30年前の常識から自分を解放して
料理も台所仕事も、もっとラクしていい――。私がそうお話ししても、「やっぱり料理は手作りじゃなきゃ」「おかずは3品はないと」とおっしゃる女性が多いのも事実です。それはきっと、なんでも生真面目に頑張ってしまう日本人らしさなのかもしれませんね。でも、頑張りすぎてヘトヘトになったり、キッチンに立つのがつらくなって、食事をおろそかにしてほしくない、というのが私の願いです。
料理が苦手という方もいるでしょう。でも、苦痛に感じる方は、まず自分が何に縛られているのかをよく考えて、その苦痛の原因を、付箋1枚に1項目ずつ書き出してみるのはいかがでしょう。
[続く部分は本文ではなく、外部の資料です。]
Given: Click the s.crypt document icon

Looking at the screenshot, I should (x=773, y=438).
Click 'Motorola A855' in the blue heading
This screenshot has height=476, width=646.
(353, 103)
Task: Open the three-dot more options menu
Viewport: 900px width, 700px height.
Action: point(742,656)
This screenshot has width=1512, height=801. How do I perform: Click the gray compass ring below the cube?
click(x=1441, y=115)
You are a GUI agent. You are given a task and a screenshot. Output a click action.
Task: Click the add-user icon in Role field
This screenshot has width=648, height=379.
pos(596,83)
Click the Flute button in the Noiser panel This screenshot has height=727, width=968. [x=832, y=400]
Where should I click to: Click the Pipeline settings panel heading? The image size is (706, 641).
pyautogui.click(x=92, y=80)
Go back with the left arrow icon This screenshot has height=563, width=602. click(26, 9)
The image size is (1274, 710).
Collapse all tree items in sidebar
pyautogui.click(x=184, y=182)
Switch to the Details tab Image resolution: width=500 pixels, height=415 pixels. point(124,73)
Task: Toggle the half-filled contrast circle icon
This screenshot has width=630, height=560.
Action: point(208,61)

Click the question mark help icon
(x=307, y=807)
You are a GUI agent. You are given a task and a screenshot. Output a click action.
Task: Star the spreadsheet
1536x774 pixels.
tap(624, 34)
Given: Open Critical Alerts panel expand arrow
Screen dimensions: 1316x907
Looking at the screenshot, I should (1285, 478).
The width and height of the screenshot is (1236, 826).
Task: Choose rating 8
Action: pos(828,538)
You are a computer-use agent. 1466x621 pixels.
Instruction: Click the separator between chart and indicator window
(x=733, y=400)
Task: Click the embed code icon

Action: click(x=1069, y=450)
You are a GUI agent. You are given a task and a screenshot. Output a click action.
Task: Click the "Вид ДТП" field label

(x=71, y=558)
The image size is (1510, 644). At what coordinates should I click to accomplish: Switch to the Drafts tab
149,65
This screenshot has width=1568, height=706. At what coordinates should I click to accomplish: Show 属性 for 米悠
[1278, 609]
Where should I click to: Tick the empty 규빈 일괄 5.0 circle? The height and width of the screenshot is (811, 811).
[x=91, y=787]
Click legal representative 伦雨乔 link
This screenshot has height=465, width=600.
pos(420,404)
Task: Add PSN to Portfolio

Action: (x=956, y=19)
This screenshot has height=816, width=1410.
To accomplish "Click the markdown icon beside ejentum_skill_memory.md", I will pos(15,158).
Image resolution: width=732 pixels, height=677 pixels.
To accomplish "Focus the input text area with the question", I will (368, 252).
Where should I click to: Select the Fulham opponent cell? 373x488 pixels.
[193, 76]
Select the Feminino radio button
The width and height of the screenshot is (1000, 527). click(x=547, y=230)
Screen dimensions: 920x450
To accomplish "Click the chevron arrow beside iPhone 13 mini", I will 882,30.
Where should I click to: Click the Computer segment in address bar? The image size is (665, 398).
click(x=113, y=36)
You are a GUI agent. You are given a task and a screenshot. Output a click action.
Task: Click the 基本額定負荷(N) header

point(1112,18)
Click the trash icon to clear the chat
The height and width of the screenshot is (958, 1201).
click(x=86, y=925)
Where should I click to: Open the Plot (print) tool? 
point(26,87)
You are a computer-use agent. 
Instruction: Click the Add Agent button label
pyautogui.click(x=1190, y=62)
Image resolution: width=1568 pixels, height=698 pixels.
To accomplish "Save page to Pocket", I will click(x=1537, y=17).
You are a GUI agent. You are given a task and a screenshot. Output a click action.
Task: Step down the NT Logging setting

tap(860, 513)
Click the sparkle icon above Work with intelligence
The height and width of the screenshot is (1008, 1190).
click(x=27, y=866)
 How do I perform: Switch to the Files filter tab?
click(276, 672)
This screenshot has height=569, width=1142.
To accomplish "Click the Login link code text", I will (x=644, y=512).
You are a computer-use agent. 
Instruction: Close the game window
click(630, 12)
「料理の手際が悪くなった」「お弁当のおかずを、すべて手作りするのがつらい」「凝った料理を作らないと、手抜きに見える」「献立を、毎食変えなければならない」……。自分や家族の体に必要な栄養を摂るために、その「ねばならぬ」は本当に必要なことなのか、付箋を1枚1枚見ながら考えてみてください。縛られなくてもよいことがあると思いますよ。
それに、皆さんがいま日常的に行っている調理法は、親から教わったもの。つまり、30年以上前の常識や方法なんですね。
大学の授業で、カレーを作ってもらったことがあります。学生たちはまず鍋に油をひいて肉を炒め、ほかの具材を煮込み、最後にカレーのルウを入れていました。でもカレーのルウが固形なのは、油脂で固めているから。ならば、油の摂りすぎにならないよう、肉を油で炒めなくてもいいわけです。「どうして油をひいたの?」と聞くと、一様に「母がそうしていたから」と言っていました。こうした思いこみの調理法は、案外多いと思います。
30年前にはなかった便利で安全な道具が、今はたくさん溢れています。さまざまな「縛り」から自分自身を解放し、もっと柔軟な思考を持ってみて。今の時代に生きるあなたにとって、ラクなルールを身につければ、「食べること」がもっと簡単で楽しくなると思います。